QwQ: Alibaba's O1-like reasoning LLM
Model capabilities and reasoning behavior
- Many commenters find QwQ’s math and coding performance impressive, often near GPT‑4 / o1 for targeted tasks (e.g., AIME-style problems, topology, subadditive sequences, reverse engineering).
- The model does long chain‑of‑thought style reasoning; it frequently backtracks, critiques its own steps, and eventually corrects mistakes, but can be extremely verbose and slow.
- On classic puzzles (strawberry “r” count, Sally’s siblings, river-crossing variants), it can reach correct answers but often after 100+ lines of meandering reasoning, including obvious miscounts and contradictions.
- Some see this as “modeled OCD” or overthinking; others view it as promising persistence and self‑correction, like a not‑very‑bright but very diligent intern.
- It still fails basic questions (e.g., “How many words are in your response?”) and simple physical reasoning (rock in a glass of water) in ways older models sometimes don’t.
Censorship, safety filters, and bias
- QwQ refuses or heavily sanitizes many topics: Chinese politics (Xi, Tiananmen), some historical events, crime by ethnicity, and sometimes Western flashpoints (George Floyd) depending on phrasing.
- The filters are inconsistent and can be circumvented via rephrasing, output suffix hacks, or indirect prompts; sometimes the model drifts into Chinese mid‑answer and back.
- Some participants compare this to Western LLM guardrails, arguing Chinese political censorship is broader and more state‑driven; others note US models also embed strong ideological constraints, just on different topics.
- Concern is raised that open Chinese models may carry “ideological backdoors” (historical denial, regime narratives), making them unsuitable for some products despite strong benchmarks.
Hardware, training, and sanctions
- Speculation that QwQ was trained on Nvidia China‑specific SKUs (H20, H800, etc.), older A100/H100 stock, or overseas data centers; others note Chinese firms can rent Western cloud GPUs.
- Discussion that consumer GPUs and Apple Silicon can train small models but interconnect limits make large‑scale training far less efficient than datacenter GPUs.
- Some argue US export controls are porous (e.g., Singapore intermediaries, cloud access) and won’t prevent Chinese AI progress.
Open weights, competition, and geopolitics
- QwQ’s open weights, detailed training notes, and visible reasoning are praised, especially compared to closed models like o1.
- Several see a strategic pattern: Chinese (and some Western) labs commoditizing foundation models via open releases to erode moats of proprietary US startups.
- Debate over whether OpenAI still has a moat beyond brand; some think branding is powerful, others doubt the business model if open models keep catching up.
- Some predict Western governments may eventually restrict Chinese LLMs on security grounds; others think enforcement will be limited, especially for local use.

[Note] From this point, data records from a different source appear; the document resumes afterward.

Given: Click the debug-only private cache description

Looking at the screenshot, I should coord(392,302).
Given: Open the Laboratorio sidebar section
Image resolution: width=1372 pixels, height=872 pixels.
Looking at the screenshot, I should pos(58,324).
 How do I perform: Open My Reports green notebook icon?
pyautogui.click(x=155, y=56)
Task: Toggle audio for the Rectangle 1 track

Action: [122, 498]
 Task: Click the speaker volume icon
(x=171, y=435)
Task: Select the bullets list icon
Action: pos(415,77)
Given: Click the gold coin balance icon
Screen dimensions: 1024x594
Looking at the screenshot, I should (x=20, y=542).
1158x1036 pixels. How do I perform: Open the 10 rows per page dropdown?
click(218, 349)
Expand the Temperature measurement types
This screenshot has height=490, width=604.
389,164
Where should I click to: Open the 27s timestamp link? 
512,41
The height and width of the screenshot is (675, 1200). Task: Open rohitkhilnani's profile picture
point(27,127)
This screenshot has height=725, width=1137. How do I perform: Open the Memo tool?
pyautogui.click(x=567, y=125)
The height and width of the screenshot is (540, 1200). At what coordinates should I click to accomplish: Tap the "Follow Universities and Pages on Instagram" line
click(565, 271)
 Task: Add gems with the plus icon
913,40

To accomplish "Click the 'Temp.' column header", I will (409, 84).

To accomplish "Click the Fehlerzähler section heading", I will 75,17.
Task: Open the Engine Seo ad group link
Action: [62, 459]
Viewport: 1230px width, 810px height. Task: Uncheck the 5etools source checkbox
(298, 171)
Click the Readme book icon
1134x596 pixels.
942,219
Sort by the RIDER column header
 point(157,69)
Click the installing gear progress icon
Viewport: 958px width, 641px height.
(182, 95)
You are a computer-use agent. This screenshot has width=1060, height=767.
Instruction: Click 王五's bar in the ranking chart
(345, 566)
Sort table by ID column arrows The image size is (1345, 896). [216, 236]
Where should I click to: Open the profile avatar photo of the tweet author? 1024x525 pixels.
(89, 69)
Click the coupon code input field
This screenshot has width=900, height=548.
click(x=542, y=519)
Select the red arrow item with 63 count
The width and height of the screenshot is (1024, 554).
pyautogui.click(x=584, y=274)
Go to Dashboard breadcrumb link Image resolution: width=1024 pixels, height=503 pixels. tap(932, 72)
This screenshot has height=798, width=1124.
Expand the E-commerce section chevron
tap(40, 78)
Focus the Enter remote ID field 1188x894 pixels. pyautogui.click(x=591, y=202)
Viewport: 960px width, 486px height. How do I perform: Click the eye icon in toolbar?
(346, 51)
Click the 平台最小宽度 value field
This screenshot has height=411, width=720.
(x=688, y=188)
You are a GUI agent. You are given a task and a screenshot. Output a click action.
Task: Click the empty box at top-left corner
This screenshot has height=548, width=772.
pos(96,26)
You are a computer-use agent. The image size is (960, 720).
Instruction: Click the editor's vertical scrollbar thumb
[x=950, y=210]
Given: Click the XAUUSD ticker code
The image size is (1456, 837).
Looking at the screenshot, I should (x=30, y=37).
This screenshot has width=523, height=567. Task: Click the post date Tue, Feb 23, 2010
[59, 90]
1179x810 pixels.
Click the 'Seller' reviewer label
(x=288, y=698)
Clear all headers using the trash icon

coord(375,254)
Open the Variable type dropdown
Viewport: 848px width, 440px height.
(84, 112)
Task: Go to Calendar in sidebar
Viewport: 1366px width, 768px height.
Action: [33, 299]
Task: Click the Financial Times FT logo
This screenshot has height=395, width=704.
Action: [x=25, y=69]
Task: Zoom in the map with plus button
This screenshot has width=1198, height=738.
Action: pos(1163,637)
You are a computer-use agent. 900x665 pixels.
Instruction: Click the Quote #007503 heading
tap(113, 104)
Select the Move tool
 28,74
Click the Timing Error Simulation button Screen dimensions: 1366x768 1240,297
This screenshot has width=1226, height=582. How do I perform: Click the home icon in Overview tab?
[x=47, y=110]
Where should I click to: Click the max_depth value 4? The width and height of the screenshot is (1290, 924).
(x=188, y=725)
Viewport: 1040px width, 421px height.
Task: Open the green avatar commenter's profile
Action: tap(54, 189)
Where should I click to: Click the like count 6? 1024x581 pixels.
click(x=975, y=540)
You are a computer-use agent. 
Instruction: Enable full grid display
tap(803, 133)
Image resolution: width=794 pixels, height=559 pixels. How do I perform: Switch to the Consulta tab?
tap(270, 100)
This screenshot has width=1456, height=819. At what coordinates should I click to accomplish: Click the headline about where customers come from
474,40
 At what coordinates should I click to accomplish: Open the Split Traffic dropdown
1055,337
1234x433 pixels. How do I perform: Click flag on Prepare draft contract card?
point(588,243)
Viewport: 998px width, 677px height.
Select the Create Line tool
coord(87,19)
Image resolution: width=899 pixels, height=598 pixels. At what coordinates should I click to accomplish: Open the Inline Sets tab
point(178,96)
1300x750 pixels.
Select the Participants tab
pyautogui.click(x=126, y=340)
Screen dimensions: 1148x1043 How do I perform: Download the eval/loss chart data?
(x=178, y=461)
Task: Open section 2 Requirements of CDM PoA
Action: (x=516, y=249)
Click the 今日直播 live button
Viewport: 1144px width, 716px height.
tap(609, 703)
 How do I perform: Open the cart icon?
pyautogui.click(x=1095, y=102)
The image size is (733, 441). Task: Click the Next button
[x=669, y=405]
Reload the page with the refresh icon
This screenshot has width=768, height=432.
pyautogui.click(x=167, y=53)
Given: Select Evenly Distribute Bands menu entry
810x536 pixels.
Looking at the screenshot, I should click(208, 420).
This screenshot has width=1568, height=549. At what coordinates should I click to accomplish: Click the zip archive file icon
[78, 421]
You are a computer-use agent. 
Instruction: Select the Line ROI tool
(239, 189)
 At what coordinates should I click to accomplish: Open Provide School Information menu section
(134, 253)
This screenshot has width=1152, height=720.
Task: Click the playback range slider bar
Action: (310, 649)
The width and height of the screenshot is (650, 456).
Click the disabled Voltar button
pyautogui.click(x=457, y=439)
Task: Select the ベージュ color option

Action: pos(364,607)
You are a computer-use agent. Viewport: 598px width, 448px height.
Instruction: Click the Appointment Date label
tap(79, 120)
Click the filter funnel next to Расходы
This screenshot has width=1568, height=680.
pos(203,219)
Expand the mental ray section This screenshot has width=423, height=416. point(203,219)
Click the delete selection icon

Local usage and performance
- QwQ‑32B runs locally via Ollama, LM Studio, MLX, etc.; Q4 quant fits in ~20–25 GB, making it usable on 24 GB Nvidia cards and 32–64 GB Apple Silicon Macs.
- Reported speeds are ~8–25 tokens/s on modern Macs and consumer GPUs—“fast enough to read,” but long CoT makes interactive use feel slow.
- Users note good results on integrals, physics, and coding explanations, but also tool‑use quirks (e.g., XML tasks) and occasional refusal to answer code questions.